ClearSky Vision is a data fusion company working solely with earth observation data. Our first service recreates the 10-spectral bands of Sentinel-2 without clouds, shadows, image artifacts, and to some degree, errors in atmospheric correction. This is done by combining data from multiple satellites (Sentinel-1, Sentinel-2, Sentinel-3, and Landsat 8/9) with state-of-the-art deep learning. This technique can utilize partly clouded imagery, radar data, microwave data, different spatial resolutions, and different temporal frequencies. It’s simply about getting the most use out of every satellite that’s already orbiting earth in a practical and cost-effective way.

Synthetic Data:

I think it’s important to first clarify what we mean by ‘Synthetic Data’ because it’s already a term used in machine learning and many other industries.

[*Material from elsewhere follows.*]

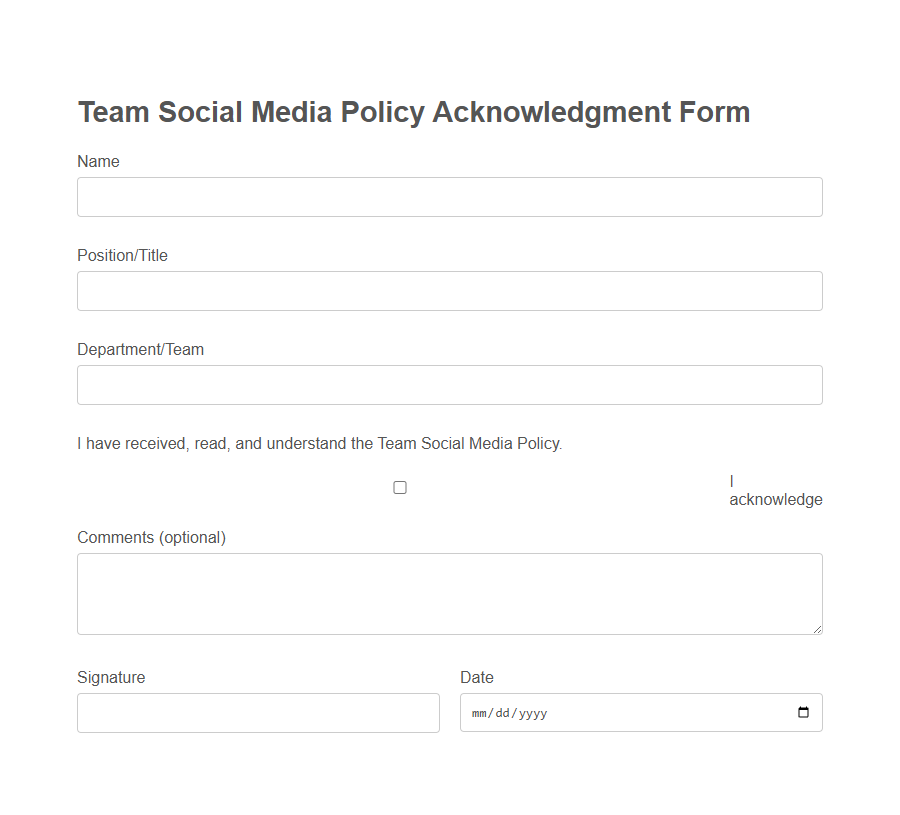
Task: Click the Signature field label
Action: [110, 677]
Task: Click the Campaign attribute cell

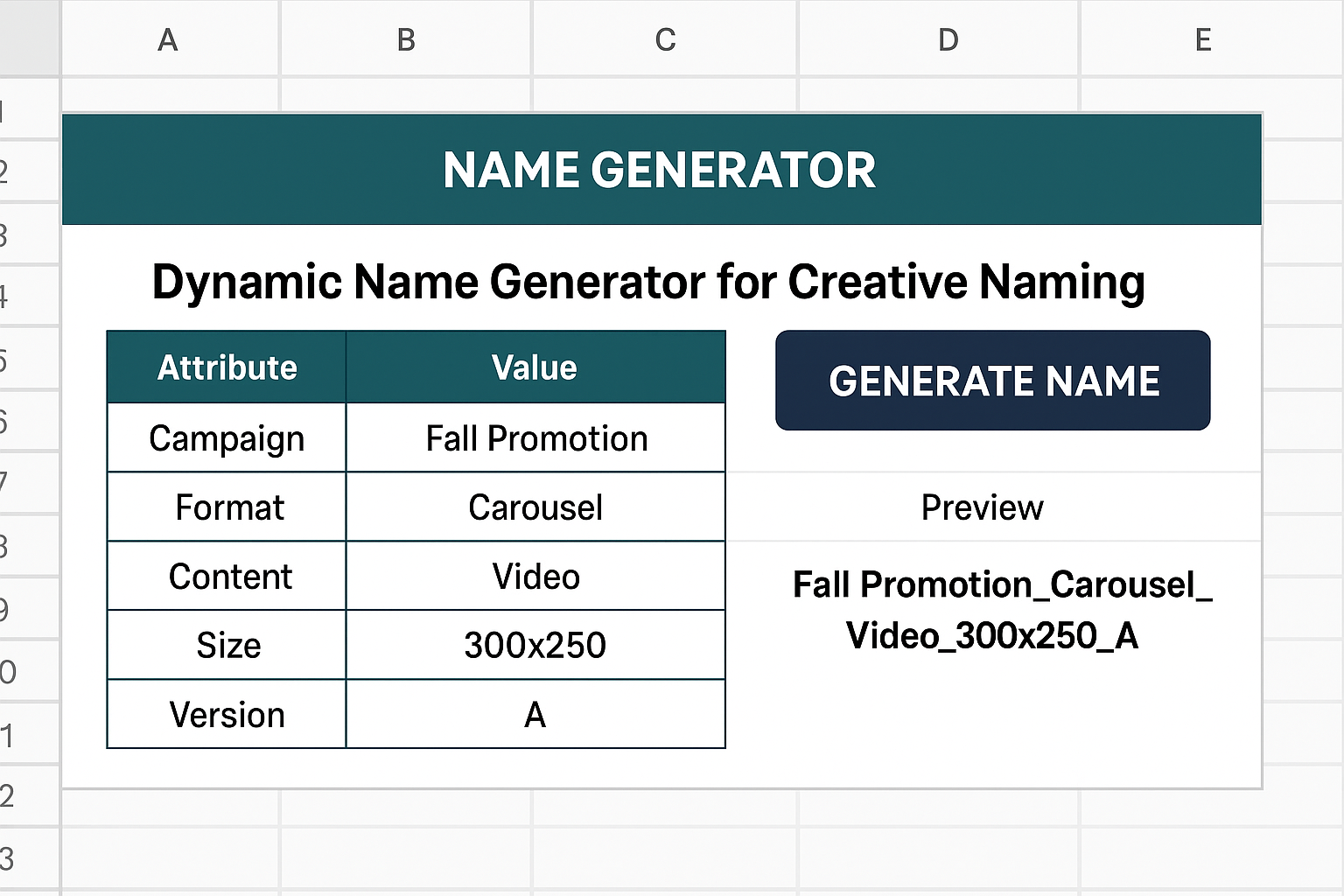Action: pos(227,438)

That makes the term a bit ambiguous and maybe even misleading. But I also think it’s the most descriptive word of what we are doing with a fair disclaimer for anyone using it (if you know a better word please tell me).

Synthetic data is annotated information that computer simulations or algorithms generate as an alternative to real-world data. Source: Nvidia Blog

Based on this definition it’s mostly used (in machine learning) to describe input data whose origin is not from the real world. However, we use it the other way around as we only use real-world data as input but our output imagery has no direct origin to any pixels from the real world. This is in stark contrast to mosaicing tools and similar techniques where you can trace a pixel value back to its origin. In earth observation, there is a plethora of available data and, thereby, less reason to use synthetic input data. But I would argue that there are plenty of reasons to use synthetic output data and that it's always better than outdated imagery.

The Easy and The Hard Cases:

It should come as no surprise that there are easy cases and very difficult cases when increasing the temporal frequency of optical satellites. Our favorite weather is either hazy, has a lot of cumulus clouds (the small clouds you see in the summer), or has a lot of cirrus clouds (thin high altitude clouds). In these situations, several optical wavelengths penetrate the clouds nicely and make it possible to recreate the entire image and all spectral bands (more or less) perfectly. That’s the easy stuff! However, it is far from trivial (as it requires state-of-the-art deep learning and very smart coders) but relatively speaking it’s much easier than cases with dense clouds looming over Europe in autumn or winter.

Before/After True-Color Image.

Another case that also has visible cloud shadows intertwined with clouds:

Before/After True-Color Image.

What might be a bit surprising is that these “easy cases” are a decent fraction of the total amount of images, as in ~15% of Sentinel-2 images (over Denmark) are naturally cloud-free and ~30% are within the scope of “easy” data fusion. This means that we can fix these cases in what I previously called more or less perfect quality — it’s purposely a bit vague but bear with me on this one. Another case with hazy weather and a few small cumulus clouds:

Before/After True-Color Image.

The harder cases are not as intuitive to showcase the same way, since an attentive reader will point out that we could just as well be faking the example and, therefore, it proves nothing without more in-depth information. I need to present the data utilized for these estimations to give the relevant context, but that sounds like a perfect topic for the next article as I need to introduce a lot of new information. But here is an example of a more difficult cloud-free prediction:

Sentinel-2 image from the 17th of May 2020. The lime-green fields in the lower part are rapeseed blooming.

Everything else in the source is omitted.